[Opening MATERIALS PROVIDED section]
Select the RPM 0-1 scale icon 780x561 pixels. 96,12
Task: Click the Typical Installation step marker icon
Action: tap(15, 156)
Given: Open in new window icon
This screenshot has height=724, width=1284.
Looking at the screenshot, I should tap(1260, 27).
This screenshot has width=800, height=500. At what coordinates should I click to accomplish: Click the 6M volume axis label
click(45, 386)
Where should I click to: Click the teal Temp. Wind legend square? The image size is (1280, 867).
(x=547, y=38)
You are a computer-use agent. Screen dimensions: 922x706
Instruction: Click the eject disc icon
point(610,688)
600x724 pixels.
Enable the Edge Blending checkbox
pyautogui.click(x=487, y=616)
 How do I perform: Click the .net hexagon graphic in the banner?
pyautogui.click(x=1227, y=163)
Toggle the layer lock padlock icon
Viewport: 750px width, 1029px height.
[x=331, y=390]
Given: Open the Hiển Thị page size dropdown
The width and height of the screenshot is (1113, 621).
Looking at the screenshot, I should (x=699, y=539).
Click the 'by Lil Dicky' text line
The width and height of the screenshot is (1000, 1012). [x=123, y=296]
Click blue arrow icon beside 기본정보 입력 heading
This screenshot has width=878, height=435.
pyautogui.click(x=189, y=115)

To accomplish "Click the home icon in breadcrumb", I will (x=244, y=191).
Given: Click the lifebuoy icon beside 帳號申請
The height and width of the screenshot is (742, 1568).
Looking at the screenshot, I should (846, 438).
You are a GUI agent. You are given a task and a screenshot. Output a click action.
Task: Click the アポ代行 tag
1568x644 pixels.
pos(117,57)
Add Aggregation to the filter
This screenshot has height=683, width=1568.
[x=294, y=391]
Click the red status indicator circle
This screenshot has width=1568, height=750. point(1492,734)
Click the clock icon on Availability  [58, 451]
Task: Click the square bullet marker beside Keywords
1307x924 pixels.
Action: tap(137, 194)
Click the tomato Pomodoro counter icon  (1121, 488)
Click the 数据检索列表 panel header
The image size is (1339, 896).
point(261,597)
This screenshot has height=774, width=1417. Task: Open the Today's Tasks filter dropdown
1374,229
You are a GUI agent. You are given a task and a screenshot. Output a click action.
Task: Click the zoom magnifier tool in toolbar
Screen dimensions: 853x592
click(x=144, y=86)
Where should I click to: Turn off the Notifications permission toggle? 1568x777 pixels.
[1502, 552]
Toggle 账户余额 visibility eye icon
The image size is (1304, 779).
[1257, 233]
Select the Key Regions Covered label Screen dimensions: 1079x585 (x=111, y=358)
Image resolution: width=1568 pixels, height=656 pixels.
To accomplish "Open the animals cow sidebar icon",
[Closing MATERIALS PROVIDED section]
TASK TO CARRY OUT:
The data given before this task must be transcribed exactly and in full.

SOLUTION FOR THIS TASK:
Select the RPM 0-1 scale icon 780x561 pixels. 96,12
Task: Click the Typical Installation step marker icon
Action: tap(15, 156)
Given: Open in new window icon
This screenshot has height=724, width=1284.
Looking at the screenshot, I should tap(1260, 27).
This screenshot has width=800, height=500. At what coordinates should I click to accomplish: Click the 6M volume axis label
click(45, 386)
Where should I click to: Click the teal Temp. Wind legend square? The image size is (1280, 867).
(x=547, y=38)
You are a computer-use agent. Screen dimensions: 922x706
Instruction: Click the eject disc icon
point(610,688)
600x724 pixels.
Enable the Edge Blending checkbox
pyautogui.click(x=487, y=616)
 How do I perform: Click the .net hexagon graphic in the banner?
pyautogui.click(x=1227, y=163)
Toggle the layer lock padlock icon
Viewport: 750px width, 1029px height.
[x=331, y=390]
Given: Open the Hiển Thị page size dropdown
The width and height of the screenshot is (1113, 621).
Looking at the screenshot, I should (x=699, y=539).
Click the 'by Lil Dicky' text line
The width and height of the screenshot is (1000, 1012). [x=123, y=296]
Click blue arrow icon beside 기본정보 입력 heading
This screenshot has width=878, height=435.
pyautogui.click(x=189, y=115)

To accomplish "Click the home icon in breadcrumb", I will (x=244, y=191).
Given: Click the lifebuoy icon beside 帳號申請
The height and width of the screenshot is (742, 1568).
Looking at the screenshot, I should (846, 438).
You are a GUI agent. You are given a task and a screenshot. Output a click action.
Task: Click the アポ代行 tag
1568x644 pixels.
pos(117,57)
Add Aggregation to the filter
This screenshot has height=683, width=1568.
[x=294, y=391]
Click the red status indicator circle
This screenshot has width=1568, height=750. point(1492,734)
Click the clock icon on Availability  [58, 451]
Task: Click the square bullet marker beside Keywords
1307x924 pixels.
Action: tap(137, 194)
Click the tomato Pomodoro counter icon  (1121, 488)
Click the 数据检索列表 panel header
The image size is (1339, 896).
point(261,597)
This screenshot has height=774, width=1417. Task: Open the Today's Tasks filter dropdown
1374,229
You are a GUI agent. You are given a task and a screenshot. Output a click action.
Task: Click the zoom magnifier tool in toolbar
Screen dimensions: 853x592
click(x=144, y=86)
Where should I click to: Turn off the Notifications permission toggle? 1568x777 pixels.
[1502, 552]
Toggle 账户余额 visibility eye icon
The image size is (1304, 779).
[1257, 233]
Select the Key Regions Covered label Screen dimensions: 1079x585 (x=111, y=358)
Image resolution: width=1568 pixels, height=656 pixels.
To accomplish "Open the animals cow sidebar icon",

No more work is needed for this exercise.